Another way to address data reliability and behavioural usability issues is to reach the next level in decoding “big data” from wearable devices. Right now, feedback systems built around consumer health wearables are based on simple descriptive statistics—for example, average weekly heart rate and level of activity. Simple summary statistics appear almost trivial given the complex nature of the data that most wearables collect. The same criticism can also be applied to the sociodemographic information recorded by users. The next step will be to move from unsophisticated exploratory feedback to intelligent and personalised explanatory feedback [55]. Interactive computing systems that already exist in smartphones such as Google Now, Apple Siri, and Microsoft Cortana could be used to improve user experience and interaction with wearable technology by making rich data outcomes and feedback more accessible and intelligible [56]. Such systems will be further empowered by the “Internet of Things” (IoT)—a pervasive network of interconnected sensors embedded in everyday spaces and objects that communicate with wearable technology and provide an additional layer of information for users or patients [57]. For example, the Withings system links multiple devices together, including a wearable fitness tracker and sleep sensor placed under the mattress. A smart weight scale also records heart rate, body fat, and air quality, providing even more information about a user’s daily health habits [58]. However, successful applications of “intelligent” computing and the use of multiple consumer sensors requires a truly interdisciplinary approach in order to decode “individual big data.” Computer and data scientists, who write such computational algorithms, have to work closely with clinicians to accurately quantify various health conditions and risk factors. Behavioural scientists and interface designers have to be on board to facilitate and develop more personalised, intuitive, and user-friendly systems of behavioural engagement and feedback. Those whose expertise lies in the design, manufacture, and marketing of consumer wearables should be mindful of the limitations that have plagued previous medical and psychological interventions—specifically, the assumption that the impact of a seemingly positive intervention can be assessed without randomised controlled trials.

Conclusion

While many champion wearables as data-rich devices that will revolutionise 21st century medicine, it remains highly probable that, like many technological trends, these mass-marketed gadgets will drift into obscurity. However, given their continued popularity, particularly amongst those who already maintain a watchful eye over their lifestyle, health practitioners may need to prepare themselves for an increase in patients who bring wearable data to their next consultation.

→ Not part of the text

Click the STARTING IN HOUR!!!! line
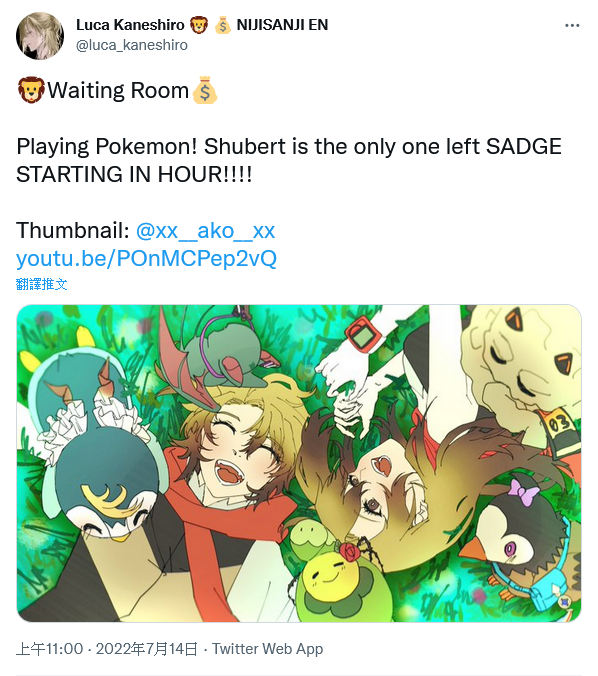 pos(134,175)
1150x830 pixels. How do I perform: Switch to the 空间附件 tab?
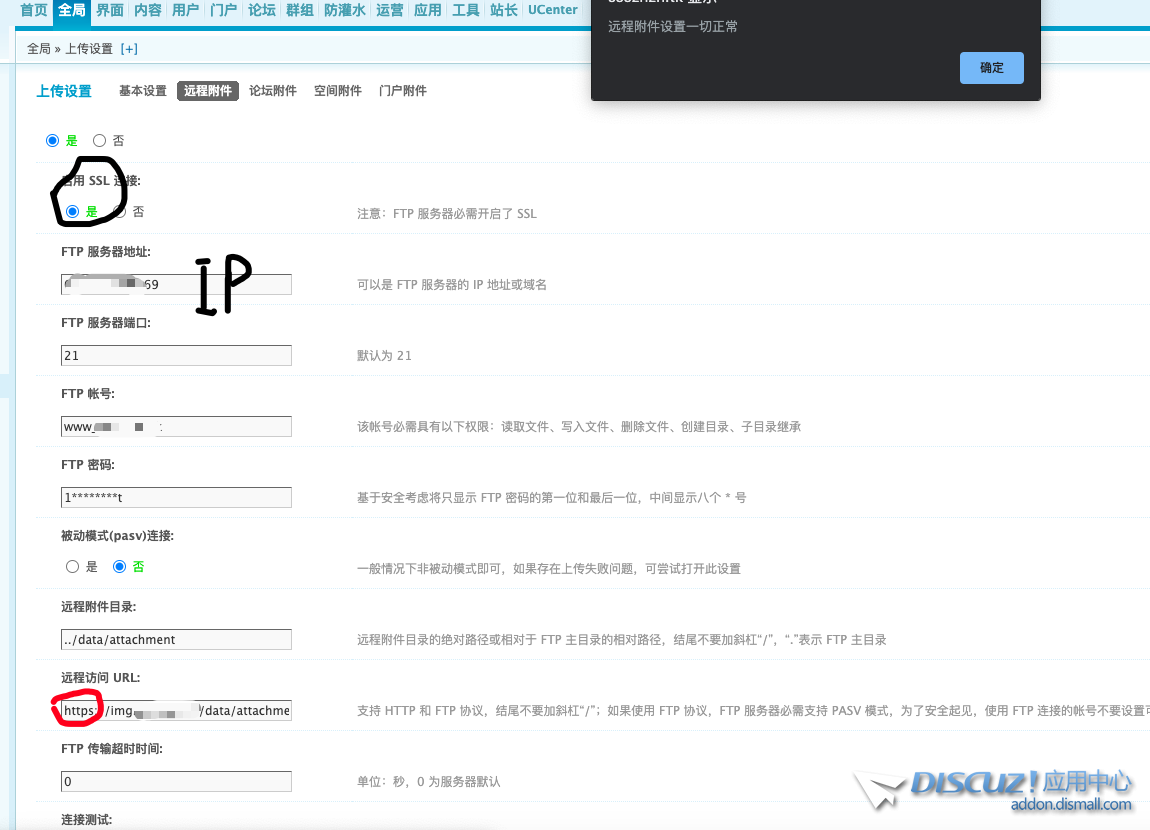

This may generate additional confusion and anxiety for both practitioner and patient. More worryingly, the margin of error can be high when patients without medical training attempt to attribute symptoms to a specific stream of data from devices that may themselves be unreliable. Drawing a parallel with patient-obtained diagnoses via Google, less than 5% of surveyed health care providers felt that any Internet self-diagnosis was helpful [1]. Alternatively, if frameworks are in place allowing wearable devices to be integrated into health care systems, this could, in turn, kick-start the development of validation programmes that would sit alongside appropriate training for health care professionals. This knowledge and understanding could then be disseminated to patients as validated devices become standardised, providing both individual and aggregated data for patients, governments, and health care providers. Moving forward, practitioners and researchers should try to work together and open a constructive dialogue on how to approach and accommodate these technological advances in a way that ensures wearable technology can become a valuable asset for health care in the 21st century.